= Record set =
[Start of Attachment]

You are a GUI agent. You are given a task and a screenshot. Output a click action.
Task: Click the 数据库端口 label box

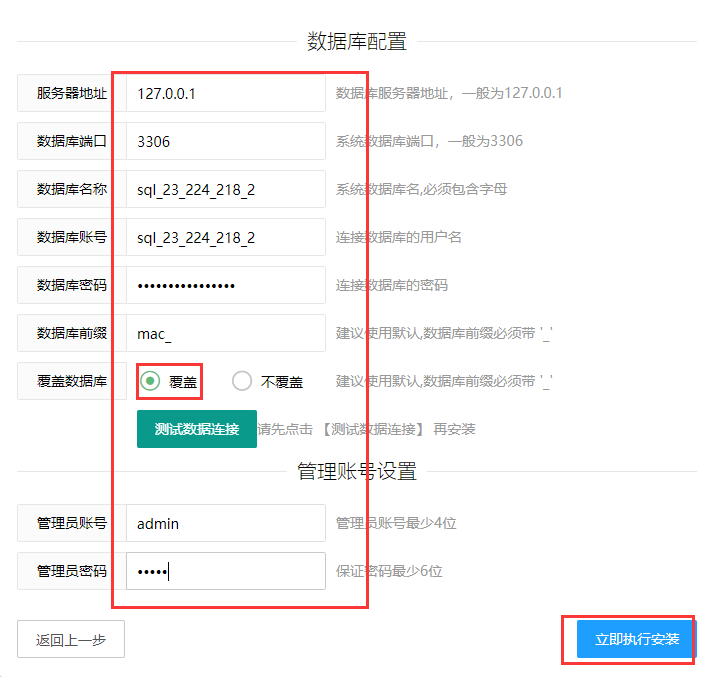(x=72, y=141)
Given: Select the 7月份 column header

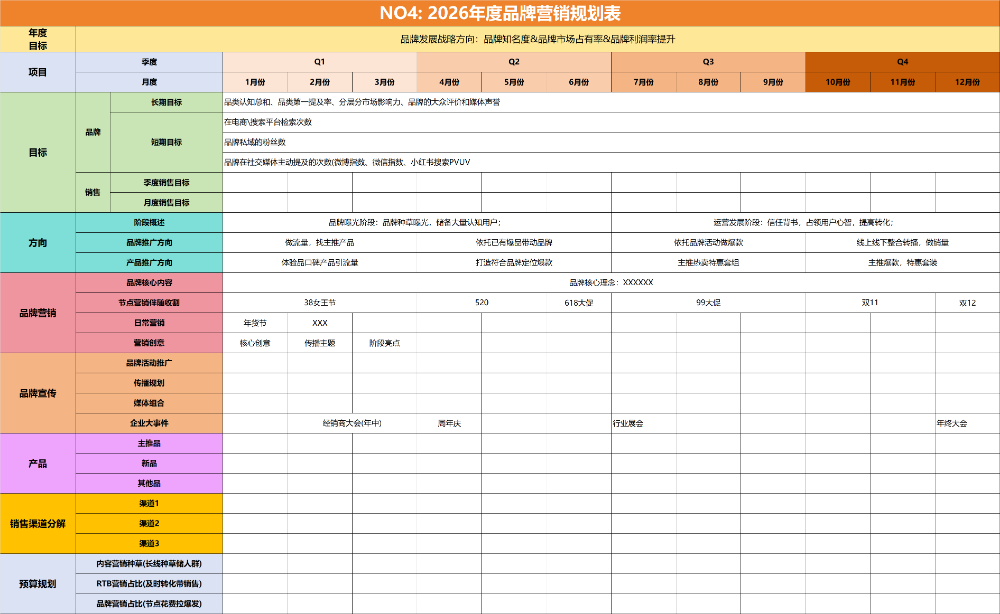Looking at the screenshot, I should (643, 82).
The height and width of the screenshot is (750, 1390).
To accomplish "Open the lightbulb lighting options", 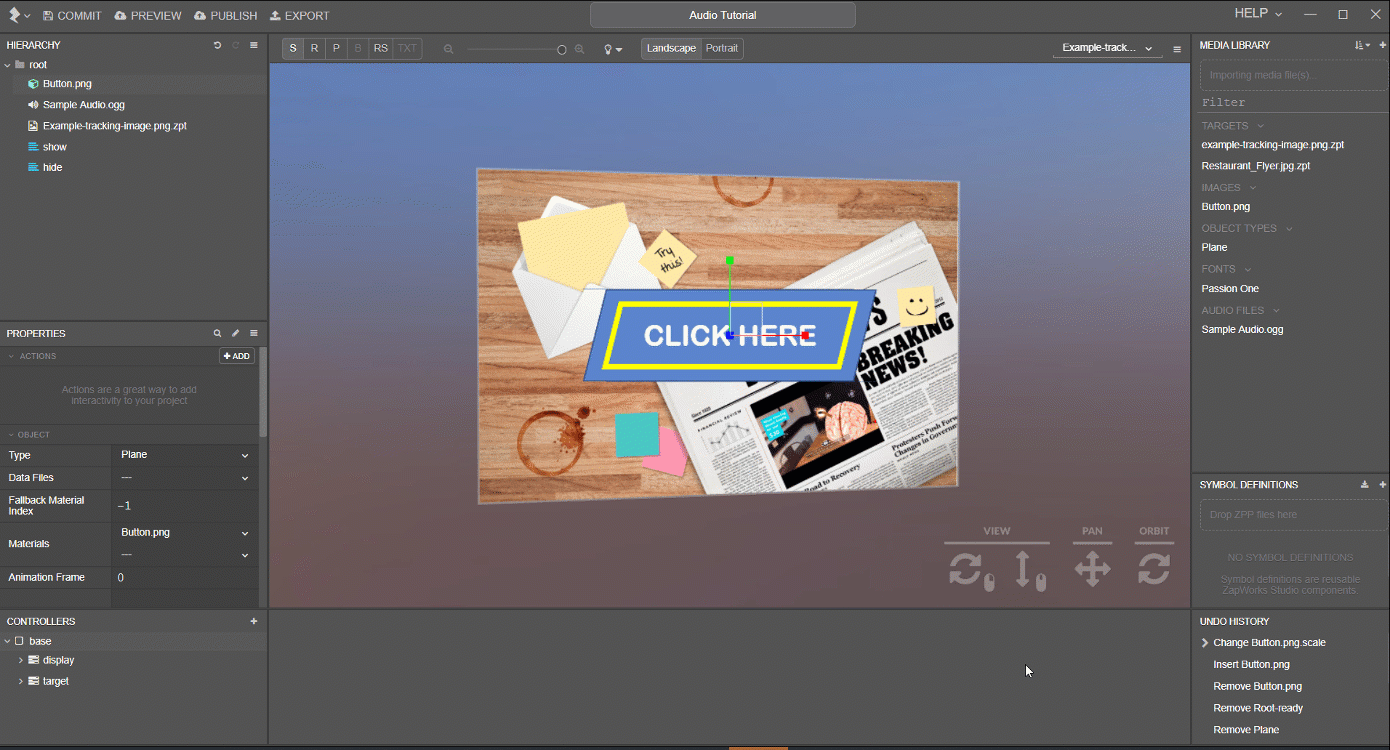I will [612, 49].
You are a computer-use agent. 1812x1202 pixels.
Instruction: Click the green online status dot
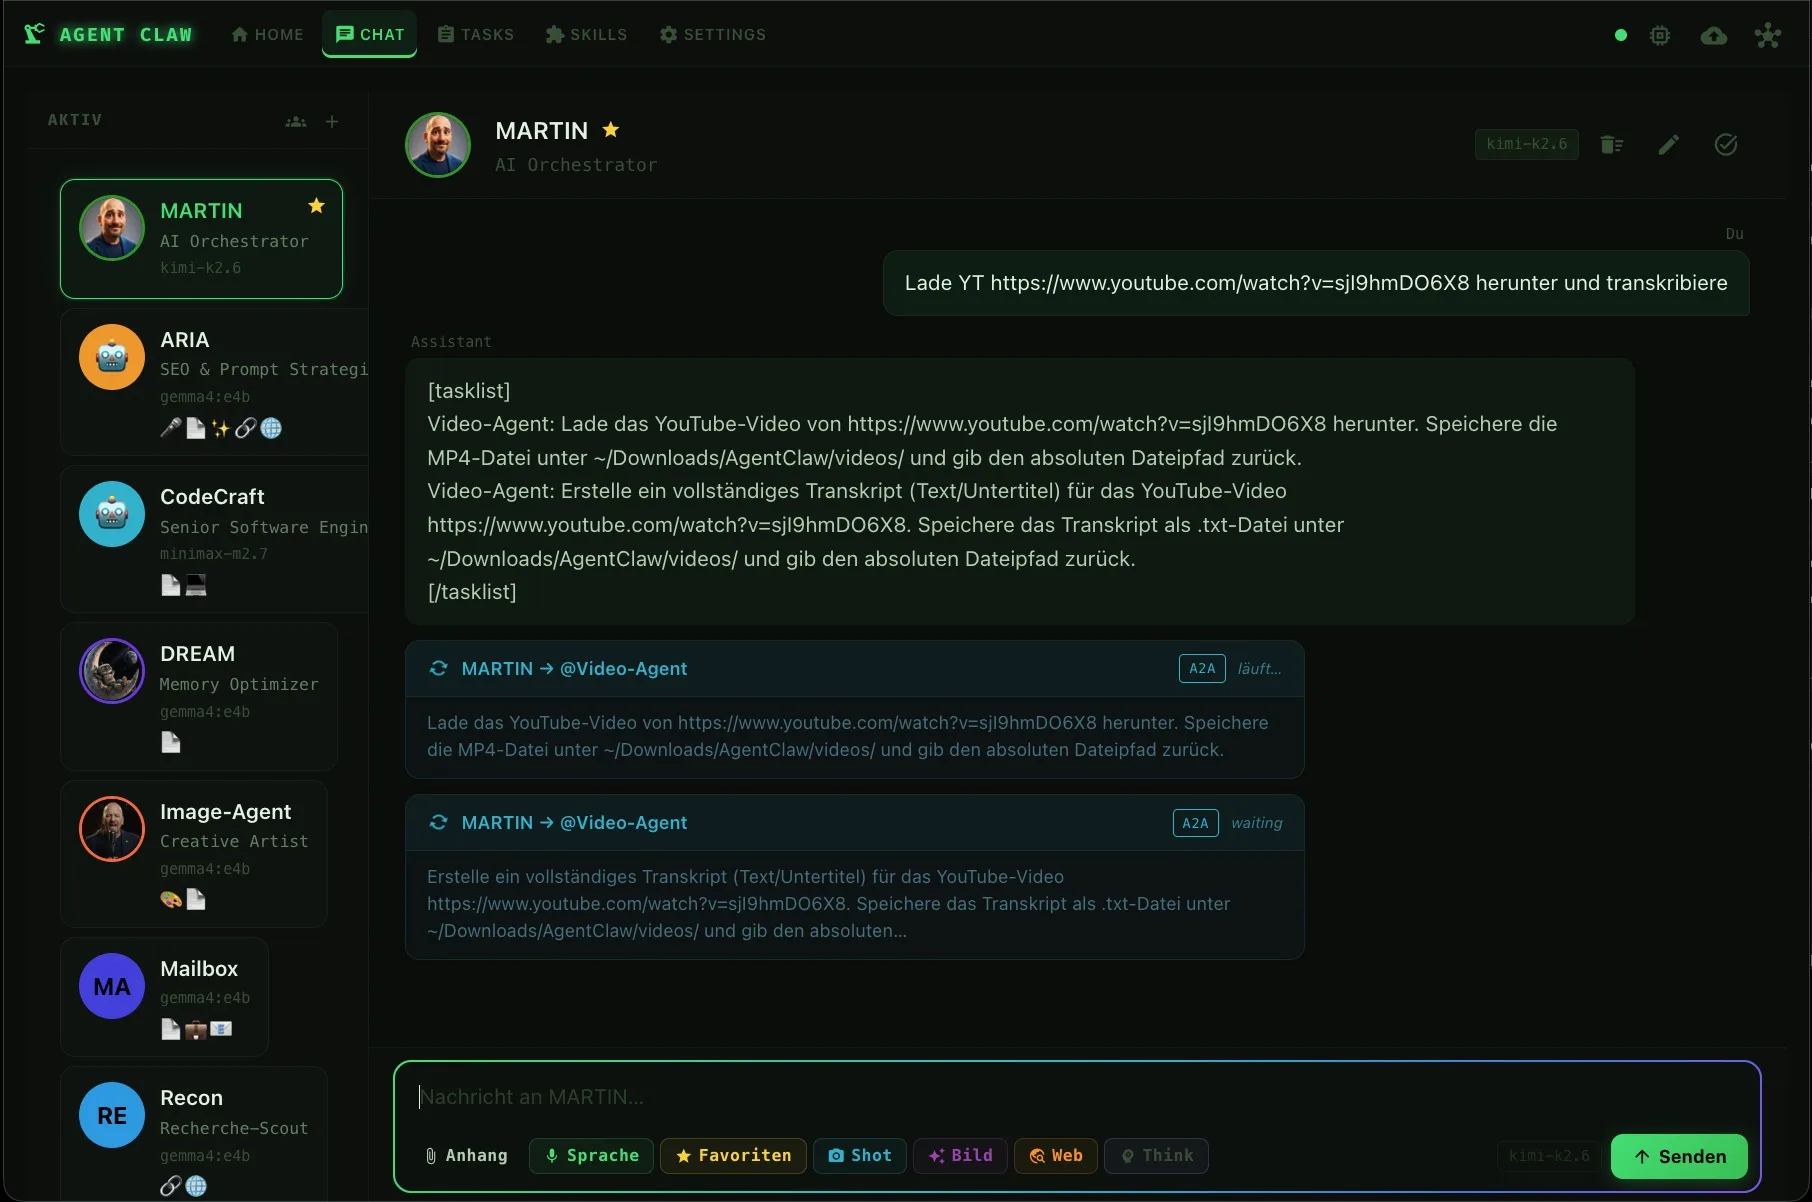click(1620, 35)
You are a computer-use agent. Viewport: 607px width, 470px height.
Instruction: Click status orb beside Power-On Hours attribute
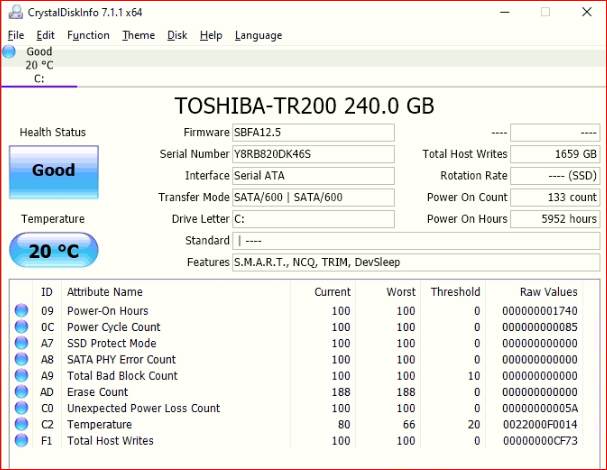coord(21,311)
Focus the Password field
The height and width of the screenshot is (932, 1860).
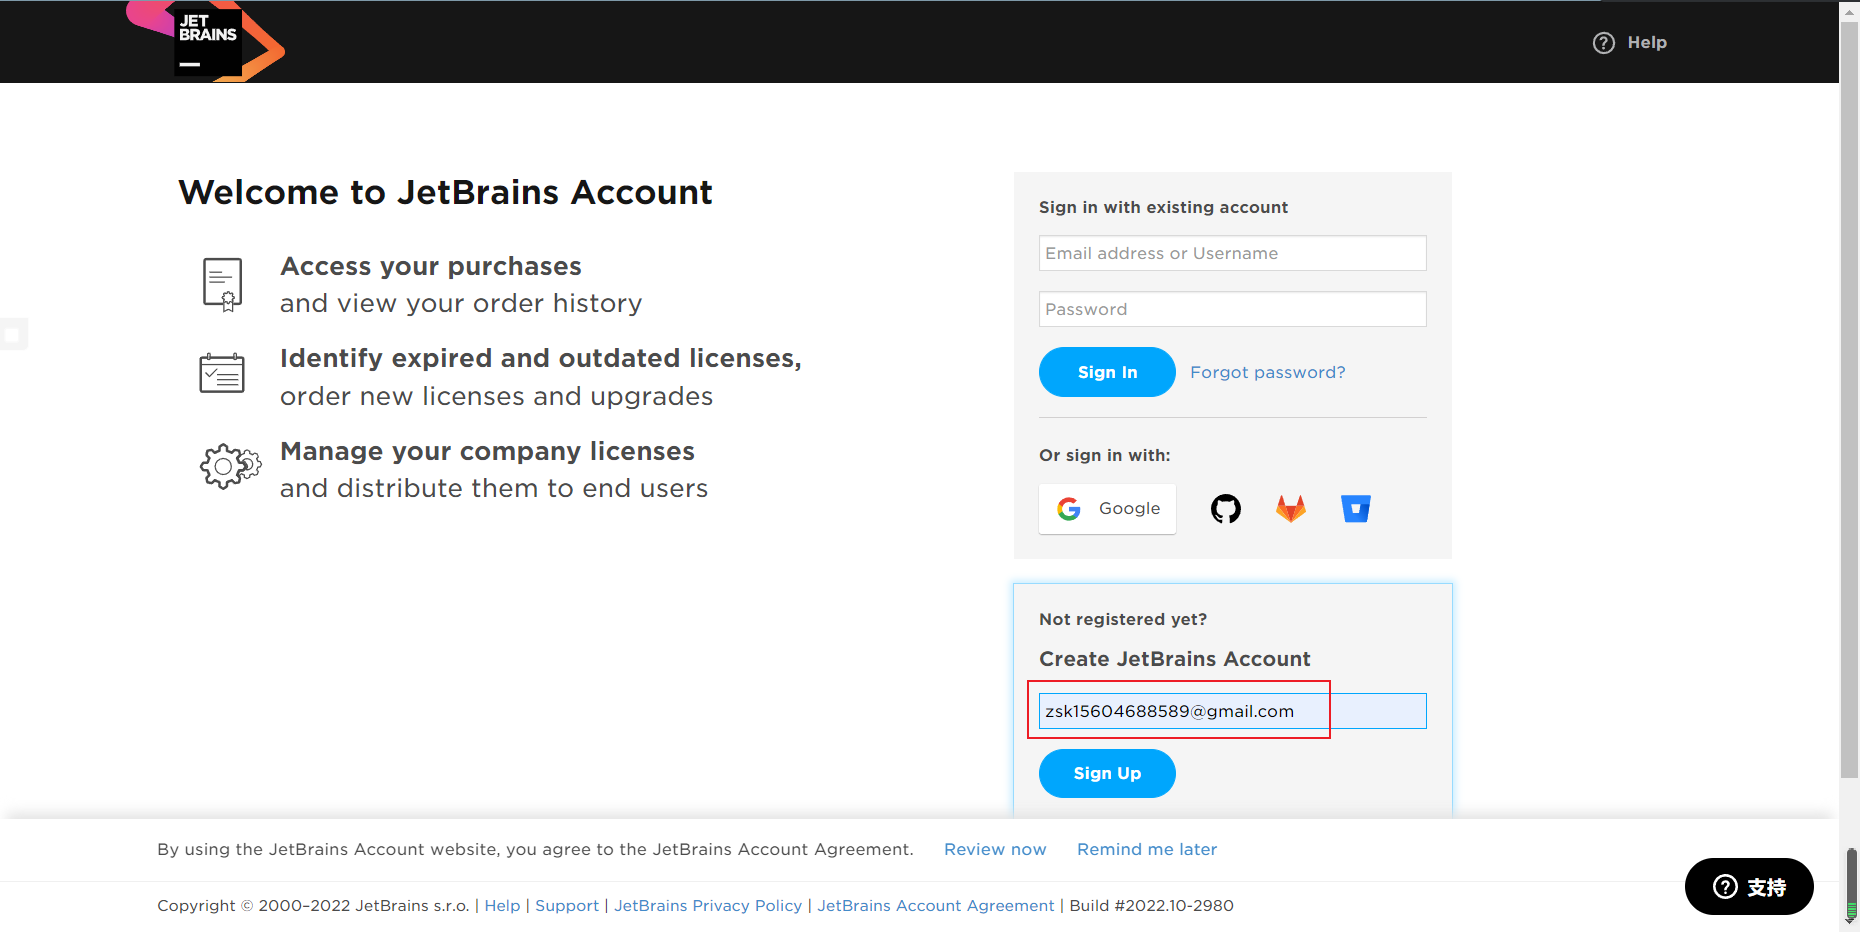tap(1232, 309)
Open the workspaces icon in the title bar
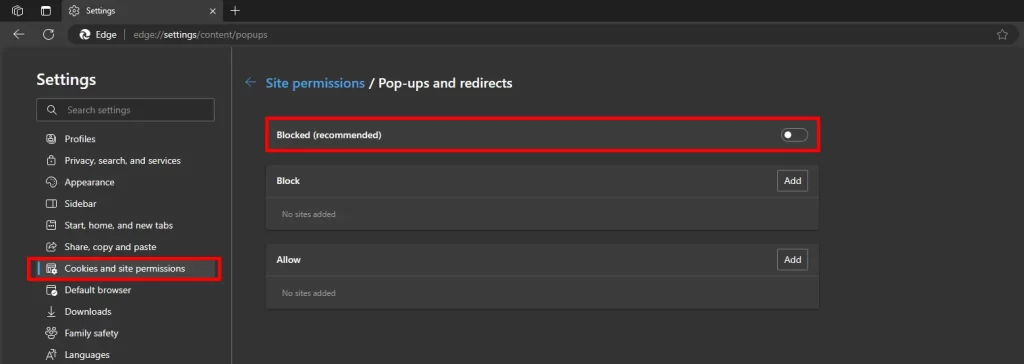The width and height of the screenshot is (1024, 364). click(x=18, y=10)
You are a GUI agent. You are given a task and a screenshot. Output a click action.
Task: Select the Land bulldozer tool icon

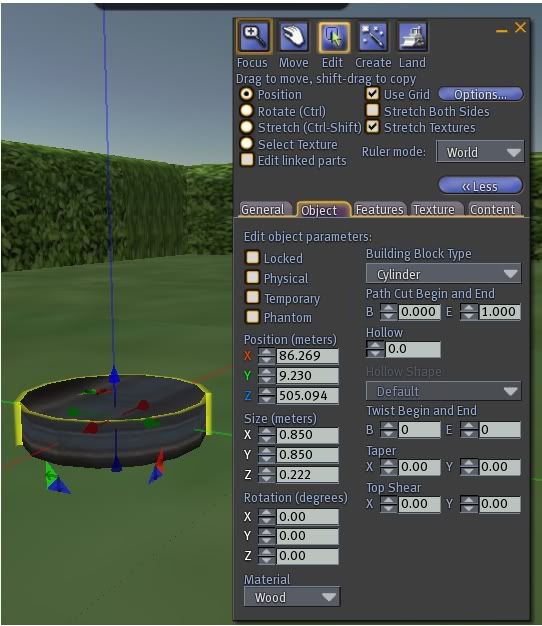click(x=413, y=37)
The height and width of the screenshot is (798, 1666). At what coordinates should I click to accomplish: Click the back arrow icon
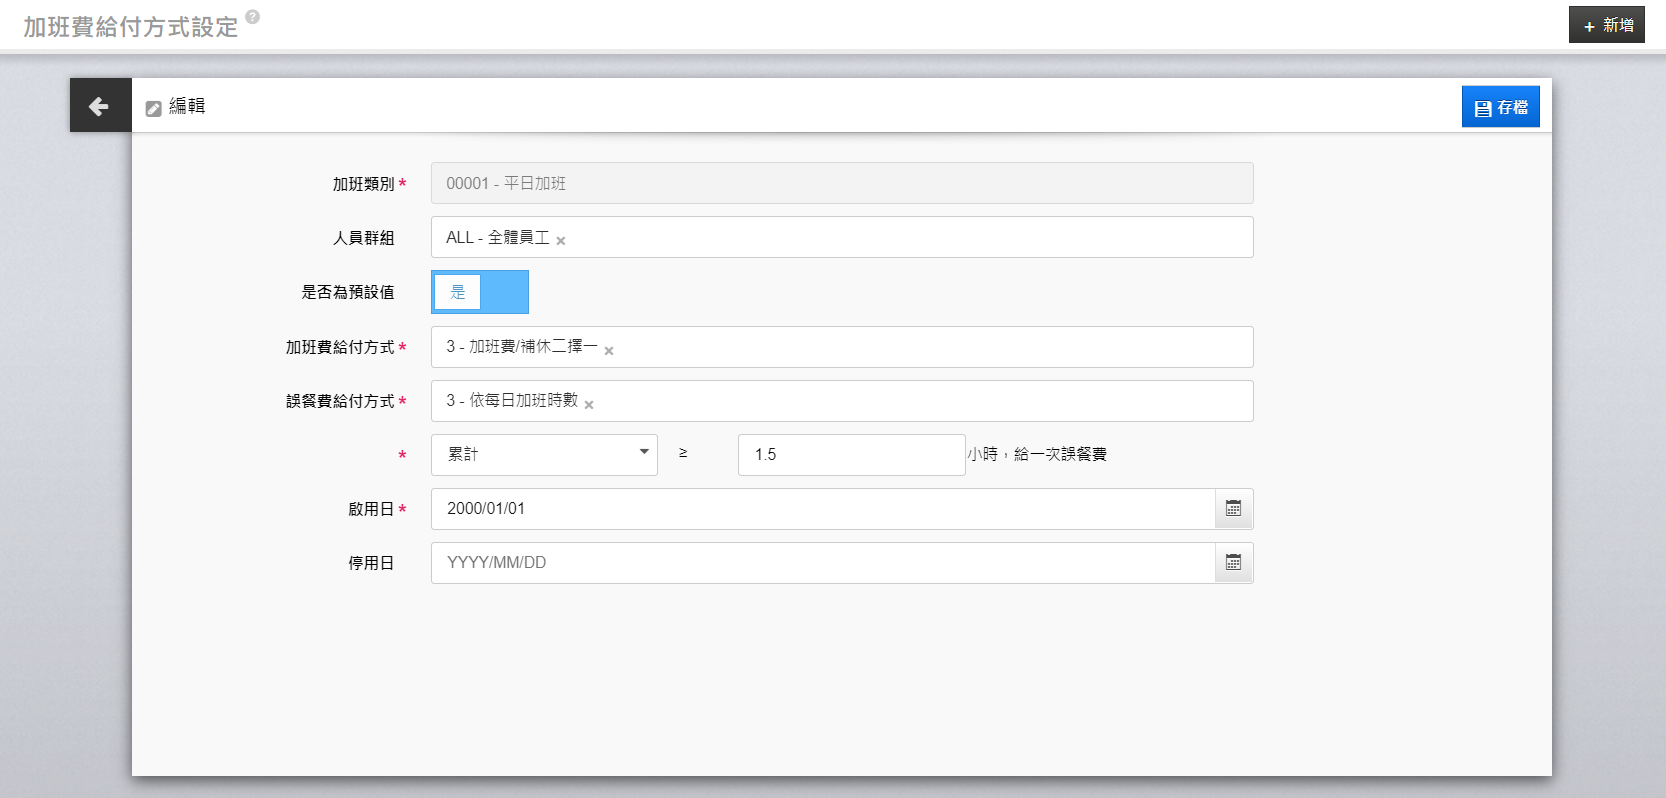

[End of Attachment]

= To do =
Output exactly the span of lines from the top of the listing through the line holding "The height and width of the screenshot is (750, 1390).", and leave every picture out.

= Response box =
You are a GUI agent. You are given a task and a screenshot. Output a click action.
Task: Click the 数据库端口 label box

(x=72, y=141)
Given: Select the 7月份 column header

Looking at the screenshot, I should (643, 82).
The height and width of the screenshot is (750, 1390).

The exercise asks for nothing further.